戻る<<

癒しの島・沖縄の深層:バックナンバーへ

癒しの島・沖縄の深層

090121up

おかどめ やすのり 1972年法政大学卒業後、『マスコミ評論』を創刊し編集長となる。1979年3月、月刊誌『噂の真相』を編集発行人として立ち上げて、スキャンダリズム雑誌として独自の地平を切り開いてメディア界で話題を呼ぶ。数々のスクープを世に問うが、2004年3月の25周年記念を機会に黒字のままに異例の休刊。その後、沖縄に居を移しフリーとなる。主な著書に『「噂の真相」25年戦記』(集英社新書)、『武器としてのスキャンダル』(ちくま文庫)ほか多数。HP「ポスト・噂の真相」

アマゾンにリンクしています

※アマゾンにリンクしてます。

オカドメノート No.039

なぜ止められない? 間違いだらけの巨大公的プロジェクト

 沖縄市の泡瀬には、南西諸島で最大の干潟が残されている。絶滅危惧種などの貴重な生物が生息するこの干潟を浚渫した土砂で埋め立てる工事が、とうとう開始された。この干潟を埋め立てて海洋リゾート施設をつくろうという計画が最初に持ち上がったのが、1987年。まさに、日本のバブル真っ盛り期に浮上した計画だった。沖縄市に隣接する中城湾で進行してきた東部海浜開発事業構想の一環である。

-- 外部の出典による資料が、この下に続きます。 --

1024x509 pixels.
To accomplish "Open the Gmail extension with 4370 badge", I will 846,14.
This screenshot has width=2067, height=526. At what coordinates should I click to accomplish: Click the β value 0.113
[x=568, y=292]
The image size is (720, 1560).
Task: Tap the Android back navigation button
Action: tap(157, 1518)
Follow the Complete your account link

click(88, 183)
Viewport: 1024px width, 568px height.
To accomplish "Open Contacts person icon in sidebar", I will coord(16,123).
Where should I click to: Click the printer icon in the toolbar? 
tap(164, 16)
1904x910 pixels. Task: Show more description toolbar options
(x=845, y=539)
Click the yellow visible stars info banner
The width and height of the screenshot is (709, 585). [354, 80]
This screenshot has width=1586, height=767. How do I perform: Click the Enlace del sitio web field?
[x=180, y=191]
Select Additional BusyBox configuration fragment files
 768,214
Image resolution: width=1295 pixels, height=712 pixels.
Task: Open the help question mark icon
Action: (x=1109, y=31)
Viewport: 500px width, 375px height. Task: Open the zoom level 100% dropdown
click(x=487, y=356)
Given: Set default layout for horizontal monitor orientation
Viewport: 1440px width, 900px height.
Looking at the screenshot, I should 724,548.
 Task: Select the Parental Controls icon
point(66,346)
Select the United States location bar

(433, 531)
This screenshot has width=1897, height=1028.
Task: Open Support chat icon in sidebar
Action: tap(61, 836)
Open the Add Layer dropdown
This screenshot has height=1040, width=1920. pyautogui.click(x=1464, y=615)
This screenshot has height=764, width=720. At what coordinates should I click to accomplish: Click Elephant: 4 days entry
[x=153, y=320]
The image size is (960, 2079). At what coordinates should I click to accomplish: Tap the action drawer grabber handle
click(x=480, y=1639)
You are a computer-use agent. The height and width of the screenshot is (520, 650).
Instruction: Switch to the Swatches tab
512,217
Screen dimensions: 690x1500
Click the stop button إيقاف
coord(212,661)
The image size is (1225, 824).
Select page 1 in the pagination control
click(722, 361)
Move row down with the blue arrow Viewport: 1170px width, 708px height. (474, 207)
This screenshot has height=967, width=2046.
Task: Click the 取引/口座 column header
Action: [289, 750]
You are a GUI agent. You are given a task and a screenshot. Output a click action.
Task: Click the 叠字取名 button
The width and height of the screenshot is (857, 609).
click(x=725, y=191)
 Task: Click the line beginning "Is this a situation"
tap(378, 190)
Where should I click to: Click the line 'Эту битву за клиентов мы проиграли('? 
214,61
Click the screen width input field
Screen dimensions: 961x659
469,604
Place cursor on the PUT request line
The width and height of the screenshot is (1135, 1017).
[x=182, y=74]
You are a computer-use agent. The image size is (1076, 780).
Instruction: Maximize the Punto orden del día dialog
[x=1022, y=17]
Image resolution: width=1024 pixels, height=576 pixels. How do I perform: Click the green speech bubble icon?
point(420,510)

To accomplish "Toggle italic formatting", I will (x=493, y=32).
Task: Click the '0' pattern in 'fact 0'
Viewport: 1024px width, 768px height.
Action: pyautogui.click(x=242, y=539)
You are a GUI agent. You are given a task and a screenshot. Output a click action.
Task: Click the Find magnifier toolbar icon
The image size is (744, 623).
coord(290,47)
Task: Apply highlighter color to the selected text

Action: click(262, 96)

 この東部海岸の経済振興の目玉として計画されたのが特別自由貿易構想。その地域に面した新港地区は水深が浅いため大型船舶の入港は困難ということで、大がかりな浚渫工事をする必要があった。その浚渫工事で出た大量の土砂で泡瀬干潟を埋め立ててホテルやリゾートを建設しようという一石二鳥の計画のはずだった。しかし、不景気の影響や地理的条件の不便さなどもあって、企業誘致はまったくメドがたっていない。総工費は650億円ともいわれる大型プロジェクト。このまま計画が進んでも、経済的なコスト面でいえば回収の見込みがないばかりか、最終的には沖縄市が巨額の負債を抱え、赤字自治体へ転落することが目に見えている。結局、皺寄せがいくのは沖縄市民なのだ。

 それだけではない。前述したような貴重な干潟を潰すことに強く反対している市民グループもいる。現在の沖縄市長・東門美津子氏はこの泡瀬干潟の埋め立て工事を見直すことを公約に掲げて、こうした市民グループの支持を受けて当選したという経緯がある。むろん、土建業者を中心に地元利益誘導で泡瀬干潟埋め立てに賛成するグループもいるが、前回の市長選の段階では反対派の方が圧倒的に多かったのだ。

 今年になって東京でも初めて市民団体による干潟埋め立て反対のデモが行われた。画期的である。こうした問題は全国各地で行われている環境破壊工事に共通する普遍的テーマでもある。それを東京でアピールするのはいいことだ。無駄な公共投資をこのまま進めるのか、干潟の自然を保護しそれを観光などで活用する方向を模索するのか、その選択なのだ。この泡瀬干潟の工事は一区と二区に分かれているが、現在進行中の一区工事に東門沖縄市長が賛成するという「裏切り行為」があったことで、事態がより複雑化し迷走したという背景もある。

 そのことは、反対派の市民が沖縄県と沖縄市を相手取った訴訟において「埋め立て工事は経済的合理性を欠く。今後、いっさいの公費投入を禁止する」という那覇地裁の判決が昨年秋に下りたことでもわかる。にもかかわらず、東門市長は仲井真県知事とともに、判決を不服として控訴したのだ。ならば、裁判が確定するまで工事を見送るのが市民のための行政の責任というものではないのか。内閣府・沖縄総合事務局がそれを無視して浚渫工事を強行したのである。「NEWS23」が現地取材していたが、青い海にユンボでヘドロが投入されるシーンは目を覆いたくなる光景だった。

 一度決めたら、何が何でも後には戻れない国と官僚行政の悪弊はそろそろ願い下げにする時期に来ている。100年に一度の経済不況だというのに、「そんな変化など関係ない!」という役人根性が信じられない。それに、環境アセスは自然を守るためではなく、あくまでも開発を進めるための方便でしかないという役人のゴマカシ論理も、だ。

少しずつ全国的な注目を集めつつある泡瀬干潟の埋立問題。
「決まったことだから」と反対の声を黙殺して計画を進める、
典型的な「お役所仕事」の図式がこの先も続いていくのかどうか、
その分岐点の一つになるのかもしれません。